Task brief => Each entry is to be given again exactly; drop the images.

[Saved entries]
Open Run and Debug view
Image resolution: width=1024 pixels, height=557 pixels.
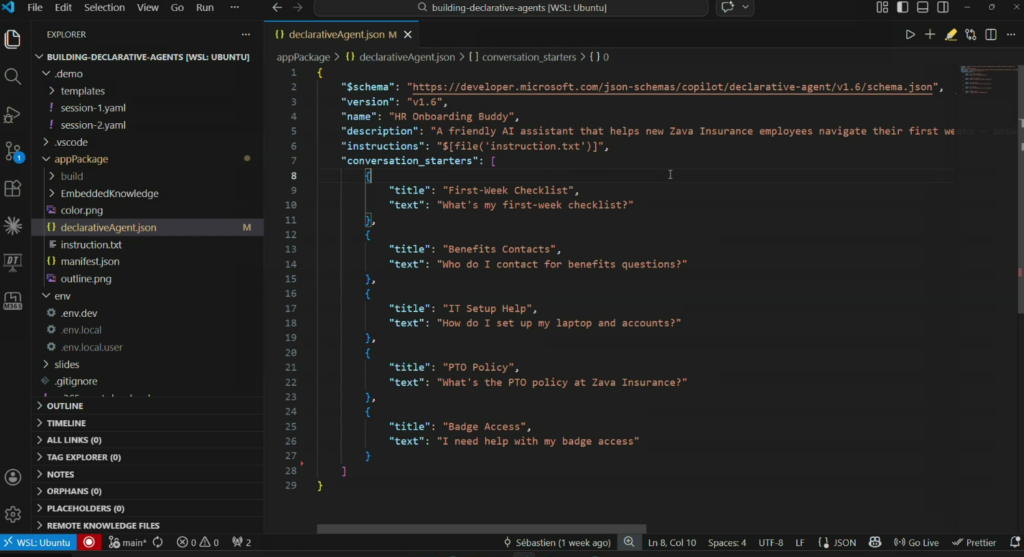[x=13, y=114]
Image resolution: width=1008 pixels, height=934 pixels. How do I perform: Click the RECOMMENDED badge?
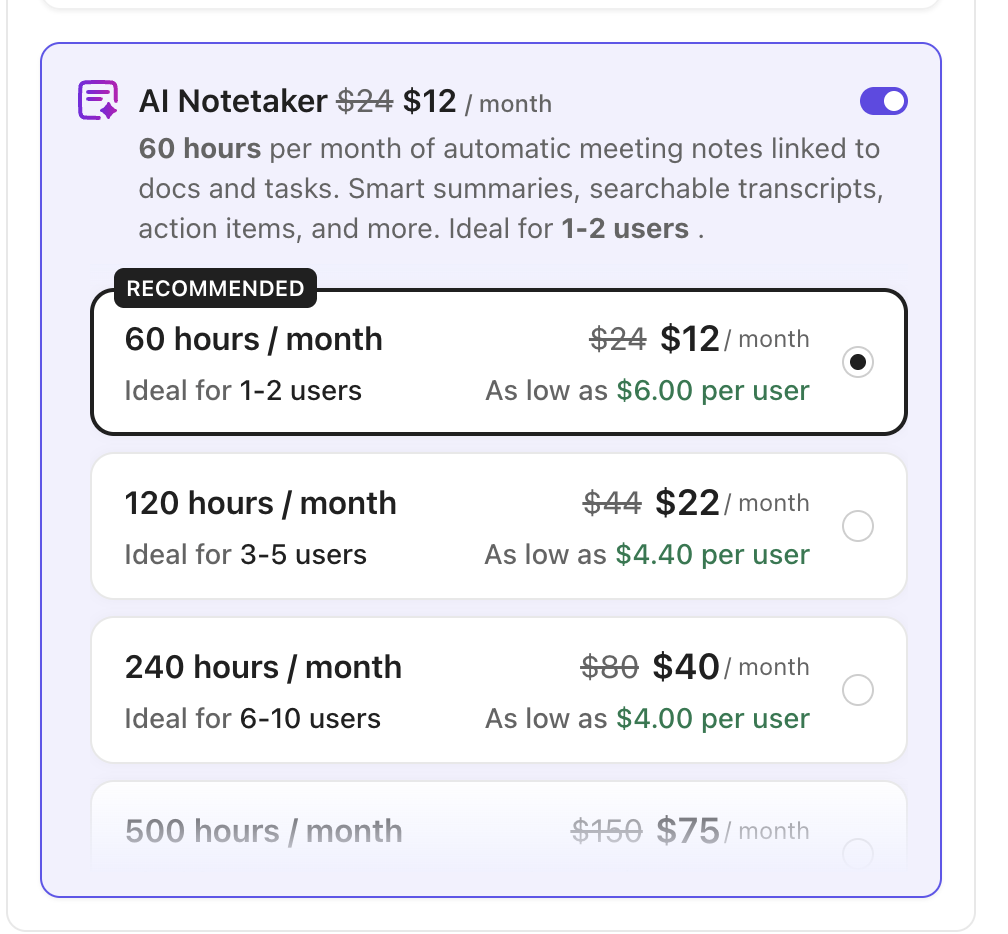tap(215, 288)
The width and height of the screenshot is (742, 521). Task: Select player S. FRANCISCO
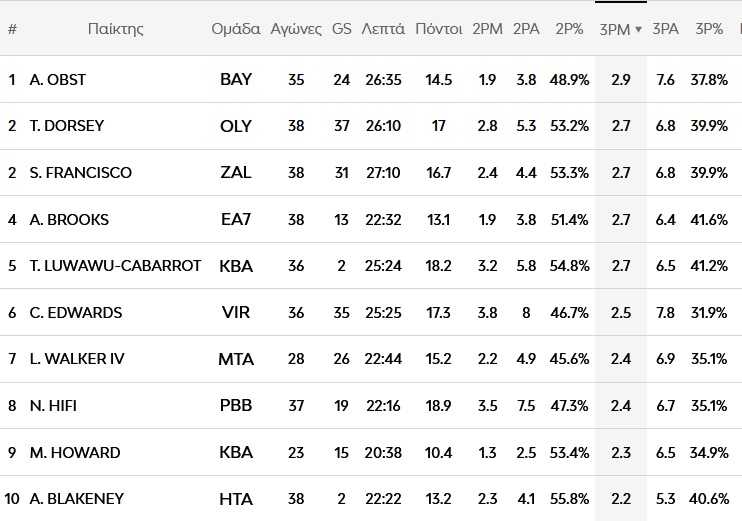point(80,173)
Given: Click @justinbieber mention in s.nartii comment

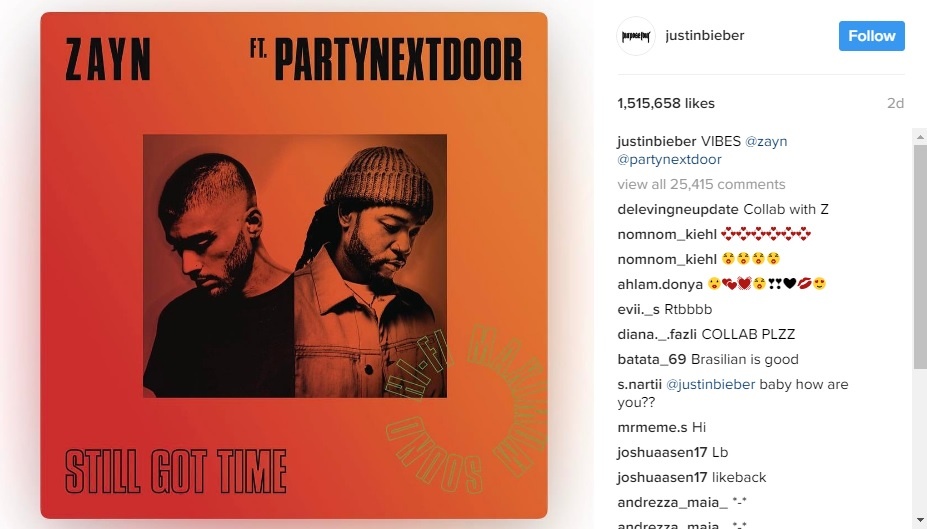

Solution to the problem =>
Open Run and Debug view
Image resolution: width=1024 pixels, height=557 pixels.
[x=13, y=114]
Image resolution: width=1008 pixels, height=934 pixels. How do I perform: Click the RECOMMENDED badge?
tap(215, 288)
The width and height of the screenshot is (742, 521). Task: Select player S. FRANCISCO
point(80,173)
Given: Click @justinbieber mention in s.nartii comment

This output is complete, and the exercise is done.